(PROBLEM DETAILS):
Set out every line of the material below as a JSON list of strings, one string per line, leaving out blank lines.

(MATERIAL TO PROCESS):
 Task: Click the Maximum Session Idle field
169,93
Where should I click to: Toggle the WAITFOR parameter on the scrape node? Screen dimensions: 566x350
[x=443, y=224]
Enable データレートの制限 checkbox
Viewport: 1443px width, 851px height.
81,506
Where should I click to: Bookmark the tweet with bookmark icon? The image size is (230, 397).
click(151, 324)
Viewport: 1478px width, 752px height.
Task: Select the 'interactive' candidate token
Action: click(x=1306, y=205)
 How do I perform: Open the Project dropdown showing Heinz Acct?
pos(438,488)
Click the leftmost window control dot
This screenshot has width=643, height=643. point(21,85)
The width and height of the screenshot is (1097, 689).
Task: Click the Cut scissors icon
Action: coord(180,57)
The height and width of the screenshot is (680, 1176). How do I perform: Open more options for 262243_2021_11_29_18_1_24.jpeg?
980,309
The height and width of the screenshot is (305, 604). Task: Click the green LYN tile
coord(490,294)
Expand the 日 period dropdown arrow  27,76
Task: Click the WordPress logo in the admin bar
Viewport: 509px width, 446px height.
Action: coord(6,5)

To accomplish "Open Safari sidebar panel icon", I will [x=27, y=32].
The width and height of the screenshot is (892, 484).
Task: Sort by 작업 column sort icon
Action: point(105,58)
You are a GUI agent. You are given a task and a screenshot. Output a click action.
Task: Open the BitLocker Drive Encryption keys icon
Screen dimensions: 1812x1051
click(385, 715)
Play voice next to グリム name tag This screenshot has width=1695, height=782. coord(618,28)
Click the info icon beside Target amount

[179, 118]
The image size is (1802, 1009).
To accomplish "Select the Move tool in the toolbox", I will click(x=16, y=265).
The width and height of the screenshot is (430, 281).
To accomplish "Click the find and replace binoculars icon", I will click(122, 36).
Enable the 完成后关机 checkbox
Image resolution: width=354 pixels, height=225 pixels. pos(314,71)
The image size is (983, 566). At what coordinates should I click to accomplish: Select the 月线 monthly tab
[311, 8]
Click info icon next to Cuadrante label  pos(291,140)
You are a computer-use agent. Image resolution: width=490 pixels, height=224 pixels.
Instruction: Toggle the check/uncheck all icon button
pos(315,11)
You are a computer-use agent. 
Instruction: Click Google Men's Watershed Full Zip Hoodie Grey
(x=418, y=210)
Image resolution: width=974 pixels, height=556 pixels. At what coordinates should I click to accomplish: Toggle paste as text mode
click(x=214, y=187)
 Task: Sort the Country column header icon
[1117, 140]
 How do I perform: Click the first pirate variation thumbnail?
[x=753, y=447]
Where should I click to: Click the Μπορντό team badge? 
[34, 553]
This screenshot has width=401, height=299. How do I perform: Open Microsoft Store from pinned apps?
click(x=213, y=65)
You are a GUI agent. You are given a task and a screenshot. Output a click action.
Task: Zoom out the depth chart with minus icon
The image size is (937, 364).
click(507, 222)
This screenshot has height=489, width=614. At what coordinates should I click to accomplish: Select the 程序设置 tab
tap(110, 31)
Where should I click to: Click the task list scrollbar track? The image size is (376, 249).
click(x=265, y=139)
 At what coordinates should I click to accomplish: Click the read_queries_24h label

(REPLY TO THE TASK):
[
  " Task: Click the Maximum Session Idle field",
  "169,93",
  "Where should I click to: Toggle the WAITFOR parameter on the scrape node? Screen dimensions: 566x350",
  "[x=443, y=224]",
  "Enable データレートの制限 checkbox",
  "Viewport: 1443px width, 851px height.",
  "81,506",
  "Where should I click to: Bookmark the tweet with bookmark icon? The image size is (230, 397).",
  "click(151, 324)",
  "Viewport: 1478px width, 752px height.",
  "Task: Select the 'interactive' candidate token",
  "Action: click(x=1306, y=205)",
  " How do I perform: Open the Project dropdown showing Heinz Acct?",
  "pos(438,488)",
  "Click the leftmost window control dot",
  "This screenshot has width=643, height=643. point(21,85)",
  "The width and height of the screenshot is (1097, 689).",
  "Task: Click the Cut scissors icon",
  "Action: coord(180,57)",
  "The height and width of the screenshot is (680, 1176). How do I perform: Open more options for 262243_2021_11_29_18_1_24.jpeg?",
  "980,309",
  "The height and width of the screenshot is (305, 604). Task: Click the green LYN tile",
  "coord(490,294)",
  "Expand the 日 period dropdown arrow  27,76",
  "Task: Click the WordPress logo in the admin bar",
  "Viewport: 509px width, 446px height.",
  "Action: coord(6,5)",
  "To accomplish \"Open Safari sidebar panel icon\", I will [x=27, y=32].",
  "The width and height of the screenshot is (892, 484).",
  "Task: Sort by 작업 column sort icon",
  "Action: point(105,58)",
  "You are a GUI agent. You are given a task and a screenshot. Output a click action.",
  "Task: Open the BitLocker Drive Encryption keys icon",
  "Screen dimensions: 1812x1051",
  "click(385, 715)",
  "Play voice next to グリム name tag This screenshot has width=1695, height=782. coord(618,28)",
  "Click the info icon beside Target amount",
  "[179, 118]",
  "The image size is (1802, 1009).",
  "To accomplish \"Select the Move tool in the toolbox\", I will click(x=16, y=265).",
  "The width and height of the screenshot is (430, 281).",
  "To accomplish \"Click the find and replace binoculars icon\", I will click(122, 36).",
  "Enable the 完成后关机 checkbox",
  "Image resolution: width=354 pixels, height=225 pixels. pos(314,71)",
  "The image size is (983, 566). At what coordinates should I click to accomplish: Select the 月线 monthly tab",
  "[311, 8]",
  "Click info icon next to Cuadrante label  pos(291,140)",
  "You are a computer-use agent. Image resolution: width=490 pixels, height=224 pixels.",
  "Instruction: Toggle the check/uncheck all icon button",
  "pos(315,11)",
  "You are a computer-use agent. ",
  "Instruction: Click Google Men's Watershed Full Zip Hoodie Grey",
  "(x=418, y=210)",
  "Image resolution: width=974 pixels, height=556 pixels. At what coordinates should I click to accomplish: Toggle paste as text mode",
  "click(x=214, y=187)",
  " Task: Sort the Country column header icon",
  "[1117, 140]",
  " How do I perform: Click the first pirate variation thumbnail?",
  "[x=753, y=447]",
  "Where should I click to: Click the Μπορντό team badge? ",
  "[34, 553]",
  "This screenshot has width=401, height=299. How do I perform: Open Microsoft Store from pinned apps?",
  "click(x=213, y=65)",
  "You are a GUI agent. You are given a task and a screenshot. Output a click action.",
  "Task: Zoom out the depth chart with minus icon",
  "The image size is (937, 364).",
  "click(507, 222)",
  "This screenshot has height=489, width=614. At what coordinates should I click to accomplish: Select the 程序设置 tab",
  "tap(110, 31)",
  "Where should I click to: Click the task list scrollbar track? The image size is (376, 249).",
  "click(x=265, y=139)",
  " At what coordinates should I click to accomplish: Click the read_queries_24h label"
]